L'effondrement du cinéma américain

La stratégie imposée à Hollywood par la pandémie assène le coup de grâce à l'industrie cinématographique américaine. John Fithian, directeur exécutif de la National Association of Theatre Owners, a soigneusement choisi ses mots lors de l'interview du New York Times.

Si les studios continuent à reporter tous leurs films, il n'y aura bientôt plus de salles de cinéma pour les jouer.
John Fithian, New York Times, 5 octobre 2020

Regal Cinemas, la deuxième chaîne de cinéma américaine, a annoncé la fermeture temporaire de 663 salles aux États-Unis et en Grande-Bretagne. Pandémie oblige. Et Cinemark, troisième chaîne derrière AMC et Regal, n'a encore fermé aucune salle, mais n'ouvre que quelques heures par jour, quelques jours par semaine.

Nous avons besoin d'aide. De l'État. Du Congrès.
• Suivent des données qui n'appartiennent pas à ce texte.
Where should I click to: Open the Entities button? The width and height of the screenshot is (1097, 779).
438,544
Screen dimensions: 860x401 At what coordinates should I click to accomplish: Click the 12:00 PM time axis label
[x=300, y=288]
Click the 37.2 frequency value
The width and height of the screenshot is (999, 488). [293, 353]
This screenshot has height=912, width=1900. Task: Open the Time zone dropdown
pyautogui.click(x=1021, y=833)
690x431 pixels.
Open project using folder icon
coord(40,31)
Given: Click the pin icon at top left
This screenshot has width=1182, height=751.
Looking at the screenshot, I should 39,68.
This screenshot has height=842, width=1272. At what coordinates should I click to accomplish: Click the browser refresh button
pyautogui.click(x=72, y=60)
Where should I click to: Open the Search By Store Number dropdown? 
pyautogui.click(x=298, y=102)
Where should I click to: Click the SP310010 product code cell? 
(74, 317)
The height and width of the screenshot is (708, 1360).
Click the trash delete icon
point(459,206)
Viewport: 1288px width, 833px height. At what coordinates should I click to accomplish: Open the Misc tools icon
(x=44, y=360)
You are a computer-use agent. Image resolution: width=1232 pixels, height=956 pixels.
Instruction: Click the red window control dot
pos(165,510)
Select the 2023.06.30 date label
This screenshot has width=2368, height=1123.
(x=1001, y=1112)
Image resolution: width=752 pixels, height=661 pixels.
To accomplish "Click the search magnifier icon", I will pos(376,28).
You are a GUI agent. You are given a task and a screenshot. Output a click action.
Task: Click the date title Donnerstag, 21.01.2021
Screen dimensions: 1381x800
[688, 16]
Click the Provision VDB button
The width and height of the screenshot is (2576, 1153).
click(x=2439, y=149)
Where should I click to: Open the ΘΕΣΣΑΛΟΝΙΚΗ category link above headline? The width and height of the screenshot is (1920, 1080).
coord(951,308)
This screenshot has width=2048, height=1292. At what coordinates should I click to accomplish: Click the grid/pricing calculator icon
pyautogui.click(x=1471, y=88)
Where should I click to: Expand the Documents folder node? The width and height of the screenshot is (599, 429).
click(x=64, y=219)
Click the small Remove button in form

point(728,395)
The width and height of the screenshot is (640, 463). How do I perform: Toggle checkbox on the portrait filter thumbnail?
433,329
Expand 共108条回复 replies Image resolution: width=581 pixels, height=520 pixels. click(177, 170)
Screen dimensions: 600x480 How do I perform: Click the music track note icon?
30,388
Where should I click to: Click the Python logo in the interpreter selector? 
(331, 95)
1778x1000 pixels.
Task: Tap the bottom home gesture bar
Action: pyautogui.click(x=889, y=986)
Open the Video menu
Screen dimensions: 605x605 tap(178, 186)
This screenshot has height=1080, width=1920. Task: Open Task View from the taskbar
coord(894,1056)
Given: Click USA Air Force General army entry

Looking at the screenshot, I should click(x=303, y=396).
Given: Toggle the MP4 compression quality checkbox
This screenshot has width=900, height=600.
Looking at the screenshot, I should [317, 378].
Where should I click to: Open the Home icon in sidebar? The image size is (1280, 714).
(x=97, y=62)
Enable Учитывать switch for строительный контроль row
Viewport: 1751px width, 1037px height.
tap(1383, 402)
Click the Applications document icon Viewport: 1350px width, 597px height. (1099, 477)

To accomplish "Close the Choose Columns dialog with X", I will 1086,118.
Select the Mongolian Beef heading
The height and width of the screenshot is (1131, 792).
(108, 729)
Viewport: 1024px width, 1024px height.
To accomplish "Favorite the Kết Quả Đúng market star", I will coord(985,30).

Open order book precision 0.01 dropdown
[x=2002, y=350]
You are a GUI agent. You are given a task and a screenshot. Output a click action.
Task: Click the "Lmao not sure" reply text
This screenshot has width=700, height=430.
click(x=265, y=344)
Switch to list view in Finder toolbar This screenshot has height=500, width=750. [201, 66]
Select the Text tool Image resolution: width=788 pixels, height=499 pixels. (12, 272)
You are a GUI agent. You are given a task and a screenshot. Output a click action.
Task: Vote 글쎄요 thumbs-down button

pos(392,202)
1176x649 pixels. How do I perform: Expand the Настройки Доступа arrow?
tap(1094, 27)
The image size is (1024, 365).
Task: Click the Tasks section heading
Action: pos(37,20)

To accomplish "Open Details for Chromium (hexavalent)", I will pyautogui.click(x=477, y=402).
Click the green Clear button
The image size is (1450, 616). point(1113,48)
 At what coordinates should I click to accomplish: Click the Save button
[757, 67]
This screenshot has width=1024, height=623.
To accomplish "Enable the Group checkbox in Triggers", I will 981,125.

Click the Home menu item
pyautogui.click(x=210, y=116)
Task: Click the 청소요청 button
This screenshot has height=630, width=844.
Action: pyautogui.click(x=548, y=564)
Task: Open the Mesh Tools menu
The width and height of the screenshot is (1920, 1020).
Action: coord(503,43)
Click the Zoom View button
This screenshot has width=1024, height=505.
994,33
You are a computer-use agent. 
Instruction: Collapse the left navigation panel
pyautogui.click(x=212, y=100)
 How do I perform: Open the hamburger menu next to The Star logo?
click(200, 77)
C'est ça ou nous sommes autorisés à rouvrir les salles et Hollywood arrête de reporter les sorties. Si rien de cela n'arrive, l'industrie du cinéma tombera bientôt en ruine.
John Fithian, New York Times, 5 octobre 2020

L'appel à l'aide de J. Fithian n'est pas bien reçu par le gouverneur de New York, Andrew M. Cuomo. Le fait que ces derniers mois il n'y a pas eu de preuve d'un risque accru de transmission du virus dans les salles de cinéma, du moins pas dans la même mesure que dans les bars ou les clubs, n'est pas un argument.

Le tableau dépeint par les acteurs majeurs de l'industrie du cinéma est bien sombre.

La Chine est-elle en train de devenir le marché le plus important d'Hollywood ?

Une raison de plus de penser que la Chine dominera bientôt le marché hollywoodien. D'autant plus que l'arrivée de la Covid-19 n'a fait que renforcer le marché du streaming, qui mettait déjà en danger les salles. Qui a besoin des cinémas américains, après tout ?

Alors que le monde lutte contre la pandémie, le cinéma chinois continue de prospérer. Il s'empare même de la couronne. Disons-le en termes apolitiques : l'Empire du Milieu a contenu la pandémie plus efficacement que d'autres pays. C'est un fait. Et une bénédiction pour l'industrie cinématographique nationale.

En effet, des dizaines de milliers de salles de cinéma y tournent déjà à nouveau à 75 % de leur capacité habituelle, malgré le plan de protection. De bons chiffres. Surtout en comparaison avec l'Amérique du Nord, où les plans de protection régionaux permettent une capacité moyenne maximale de 20 à 40 % des places assises. D'autant plus que le public chinois n'a plus à se soucier du coronavirus et afflue dans les salles de cinéma.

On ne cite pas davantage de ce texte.